Она все же взглянула ему в лицо.
— Тебе виднее.
— Я спросил, что видно тебе. Не лукавь, ребенок. Ты чувствуешь, что я хочу ее?
— Да, разумеется, чувствую. Не ежесекундно, понятно, но… Ты сам знаешь, бывали моменты.
— Бывали, — спокойно кивнул он на это. — А что насчет моего желания избить тебя? Хоть один момент? Намек?
Она молчала.
— Хорошо, не бить. Обругать. Накричать, обидеть, унизить. Было?
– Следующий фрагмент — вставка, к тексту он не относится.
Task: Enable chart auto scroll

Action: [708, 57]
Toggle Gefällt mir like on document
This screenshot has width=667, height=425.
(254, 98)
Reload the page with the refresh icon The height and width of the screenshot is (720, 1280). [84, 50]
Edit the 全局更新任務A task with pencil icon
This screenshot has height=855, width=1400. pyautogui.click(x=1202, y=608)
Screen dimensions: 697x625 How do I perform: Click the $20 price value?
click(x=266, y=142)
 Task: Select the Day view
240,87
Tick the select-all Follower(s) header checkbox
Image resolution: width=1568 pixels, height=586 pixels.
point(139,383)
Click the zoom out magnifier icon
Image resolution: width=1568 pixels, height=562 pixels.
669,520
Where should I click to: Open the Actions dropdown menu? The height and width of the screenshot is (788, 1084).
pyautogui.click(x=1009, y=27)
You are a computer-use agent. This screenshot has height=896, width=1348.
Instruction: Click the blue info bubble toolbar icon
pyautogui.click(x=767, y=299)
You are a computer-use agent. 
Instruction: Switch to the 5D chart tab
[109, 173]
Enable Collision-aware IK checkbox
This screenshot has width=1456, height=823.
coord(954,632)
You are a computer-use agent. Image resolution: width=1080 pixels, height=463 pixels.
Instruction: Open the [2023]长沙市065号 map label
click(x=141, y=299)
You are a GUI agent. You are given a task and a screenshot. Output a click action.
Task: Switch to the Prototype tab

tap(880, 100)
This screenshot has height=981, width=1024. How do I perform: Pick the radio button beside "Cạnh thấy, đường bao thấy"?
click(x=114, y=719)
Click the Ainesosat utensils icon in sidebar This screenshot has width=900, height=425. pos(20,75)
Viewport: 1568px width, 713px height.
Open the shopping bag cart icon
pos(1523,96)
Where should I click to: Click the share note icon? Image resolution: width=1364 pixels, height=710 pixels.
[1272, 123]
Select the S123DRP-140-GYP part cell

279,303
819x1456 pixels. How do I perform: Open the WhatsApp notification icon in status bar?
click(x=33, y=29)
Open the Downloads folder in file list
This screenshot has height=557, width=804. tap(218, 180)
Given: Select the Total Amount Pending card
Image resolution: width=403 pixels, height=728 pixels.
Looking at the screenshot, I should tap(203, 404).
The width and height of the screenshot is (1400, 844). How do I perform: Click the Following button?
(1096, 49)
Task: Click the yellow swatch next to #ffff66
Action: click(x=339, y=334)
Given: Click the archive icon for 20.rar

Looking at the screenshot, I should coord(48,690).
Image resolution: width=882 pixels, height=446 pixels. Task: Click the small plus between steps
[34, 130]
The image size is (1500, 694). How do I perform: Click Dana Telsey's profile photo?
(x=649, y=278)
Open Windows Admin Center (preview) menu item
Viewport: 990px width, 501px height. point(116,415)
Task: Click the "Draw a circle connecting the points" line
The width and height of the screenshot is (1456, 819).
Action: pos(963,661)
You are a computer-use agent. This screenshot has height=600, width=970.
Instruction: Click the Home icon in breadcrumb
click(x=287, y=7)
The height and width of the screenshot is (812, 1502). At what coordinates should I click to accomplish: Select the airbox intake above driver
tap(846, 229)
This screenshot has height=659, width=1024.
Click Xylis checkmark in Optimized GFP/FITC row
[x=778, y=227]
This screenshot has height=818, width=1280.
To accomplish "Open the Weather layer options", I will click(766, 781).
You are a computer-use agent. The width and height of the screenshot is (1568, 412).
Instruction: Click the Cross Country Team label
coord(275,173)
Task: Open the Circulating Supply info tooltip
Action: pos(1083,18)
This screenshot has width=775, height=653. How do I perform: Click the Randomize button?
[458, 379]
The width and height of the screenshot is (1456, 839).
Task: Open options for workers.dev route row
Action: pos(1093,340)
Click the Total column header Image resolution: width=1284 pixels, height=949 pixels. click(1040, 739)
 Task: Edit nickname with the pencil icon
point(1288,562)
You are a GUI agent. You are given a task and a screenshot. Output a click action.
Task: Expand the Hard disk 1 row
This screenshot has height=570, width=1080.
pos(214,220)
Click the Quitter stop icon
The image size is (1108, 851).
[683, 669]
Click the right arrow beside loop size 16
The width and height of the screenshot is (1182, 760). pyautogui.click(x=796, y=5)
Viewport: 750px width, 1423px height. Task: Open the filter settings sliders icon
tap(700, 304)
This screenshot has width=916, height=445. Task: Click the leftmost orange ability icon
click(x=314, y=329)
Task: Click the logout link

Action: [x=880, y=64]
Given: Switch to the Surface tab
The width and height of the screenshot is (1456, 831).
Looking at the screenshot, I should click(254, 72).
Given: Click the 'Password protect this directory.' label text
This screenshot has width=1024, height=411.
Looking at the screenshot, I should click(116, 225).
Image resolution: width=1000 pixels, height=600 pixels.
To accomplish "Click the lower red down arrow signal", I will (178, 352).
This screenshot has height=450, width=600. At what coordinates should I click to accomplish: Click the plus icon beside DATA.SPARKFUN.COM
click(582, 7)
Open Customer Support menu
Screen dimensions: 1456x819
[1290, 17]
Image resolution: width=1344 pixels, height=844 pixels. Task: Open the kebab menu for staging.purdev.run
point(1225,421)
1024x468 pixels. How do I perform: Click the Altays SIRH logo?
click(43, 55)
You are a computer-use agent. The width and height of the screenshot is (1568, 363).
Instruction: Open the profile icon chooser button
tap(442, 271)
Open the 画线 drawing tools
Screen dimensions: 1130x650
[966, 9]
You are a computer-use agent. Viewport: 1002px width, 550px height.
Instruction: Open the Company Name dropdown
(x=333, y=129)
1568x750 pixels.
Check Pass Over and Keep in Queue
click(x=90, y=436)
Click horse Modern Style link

Отрицательно машет головой.
— А ведь это не кровь, ребенок. Это эмоции. Ты бы даже не поняла, из-за чего я кричу на тебя, что беру при этом. Люди тоже кричат, ты бы даже не удивилась. Так зачем же мне было скрывать эту свою потребность? Да так тщательно, что и близко ничего не мелькнуло?
— Что ты хочешь от меня? Я не знаю. Я не знаю, не знаю! Но если вы этим питаетесь, если вы это едите…
— Люди рыбой питаются?
— Да, — чуть растерялась от смены темы.
— А ты?
— Что я?
— Ты рыбу ешь? Я ни разу не видел.
— Я не люблю.
— Не любишь. И не ешь. А если накормить тебя через силу — ты будешь плеваться. И почувствуешь лишь отвратительный вкус. Хоть она съедобная. Она полезная. И каким-то другим людям кажется вкусной. Ведь так?
— Так.
— Вот и со мной так. Я это не ем. Для меня все отрицательные эмоции — как для тебя та рыба. Съедобно. Но не вкусно. Совсем.
— Но тогда… тогда ты всегда голодный.
— Почему?
— Потому, что насыщают сильные эмоции. Максимальные.
— Страсть — очень сильная эмоция, Анют. А еще бывает очень большая радость. Сильным бывает не только негатив. Да и не нужны они часто, сильные. Вот смотри. Ты когда-нибудь слушала музыку? Ту, что исполняют в консерватории? Симфонию, скажем? Можешь представить, что это?
— Ну, конечно же.
— А теперь представь, сколько эмоций и оттенков получит, прослушивая ее, человек с абсолютным слухом? Сколько красоты и полноты впечатлений от тончайших переливов, переходов тона, еле слышного шепота, отголоска, напева… Да, там обязательно будет крещендо, но в конце, когда душа и без того переполнена эмоциями и впечатлениями.